▸ **The input**:
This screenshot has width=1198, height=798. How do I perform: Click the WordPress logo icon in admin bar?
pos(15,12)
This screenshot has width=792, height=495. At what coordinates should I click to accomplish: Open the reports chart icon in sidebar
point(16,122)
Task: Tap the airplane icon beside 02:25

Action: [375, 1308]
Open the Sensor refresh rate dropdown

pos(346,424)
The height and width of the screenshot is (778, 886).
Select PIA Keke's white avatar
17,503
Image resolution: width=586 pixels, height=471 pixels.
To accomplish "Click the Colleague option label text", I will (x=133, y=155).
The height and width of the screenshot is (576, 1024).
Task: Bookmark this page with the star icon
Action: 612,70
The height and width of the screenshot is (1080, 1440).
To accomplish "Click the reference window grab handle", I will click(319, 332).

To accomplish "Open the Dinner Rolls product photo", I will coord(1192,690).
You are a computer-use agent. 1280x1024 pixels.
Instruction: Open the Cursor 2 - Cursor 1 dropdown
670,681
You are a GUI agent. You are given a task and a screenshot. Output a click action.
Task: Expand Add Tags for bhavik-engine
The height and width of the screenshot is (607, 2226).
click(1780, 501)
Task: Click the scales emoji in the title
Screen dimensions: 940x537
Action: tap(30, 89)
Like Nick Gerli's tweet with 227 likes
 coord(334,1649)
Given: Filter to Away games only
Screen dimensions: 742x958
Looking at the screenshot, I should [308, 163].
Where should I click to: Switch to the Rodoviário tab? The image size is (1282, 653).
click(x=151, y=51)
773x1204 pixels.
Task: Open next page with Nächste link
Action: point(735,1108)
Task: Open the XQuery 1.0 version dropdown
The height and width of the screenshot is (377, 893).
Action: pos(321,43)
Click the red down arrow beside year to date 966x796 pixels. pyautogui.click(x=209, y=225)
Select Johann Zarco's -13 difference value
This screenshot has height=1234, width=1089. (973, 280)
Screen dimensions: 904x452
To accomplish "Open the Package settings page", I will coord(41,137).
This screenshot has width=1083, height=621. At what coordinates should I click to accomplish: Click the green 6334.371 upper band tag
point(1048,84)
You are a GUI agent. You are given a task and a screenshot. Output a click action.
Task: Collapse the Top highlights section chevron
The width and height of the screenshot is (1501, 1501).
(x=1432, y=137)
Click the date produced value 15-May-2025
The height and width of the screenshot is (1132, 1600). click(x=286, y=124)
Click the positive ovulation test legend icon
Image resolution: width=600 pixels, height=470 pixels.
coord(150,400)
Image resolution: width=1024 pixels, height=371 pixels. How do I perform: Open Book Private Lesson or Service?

▸ **Task requirements**: Only exact copies of the lines from the one containing "Select Johann Zarco's -13 difference value" to the end of the records belong in the answer.

▸ **Written response**:
Select Johann Zarco's -13 difference value
This screenshot has height=1234, width=1089. (973, 280)
Screen dimensions: 904x452
To accomplish "Open the Package settings page", I will coord(41,137).
This screenshot has width=1083, height=621. At what coordinates should I click to accomplish: Click the green 6334.371 upper band tag
point(1048,84)
You are a GUI agent. You are given a task and a screenshot. Output a click action.
Task: Collapse the Top highlights section chevron
The width and height of the screenshot is (1501, 1501).
(x=1432, y=137)
Click the date produced value 15-May-2025
The height and width of the screenshot is (1132, 1600). click(x=286, y=124)
Click the positive ovulation test legend icon
Image resolution: width=600 pixels, height=470 pixels.
coord(150,400)
Image resolution: width=1024 pixels, height=371 pixels. How do I perform: Open Book Private Lesson or Service?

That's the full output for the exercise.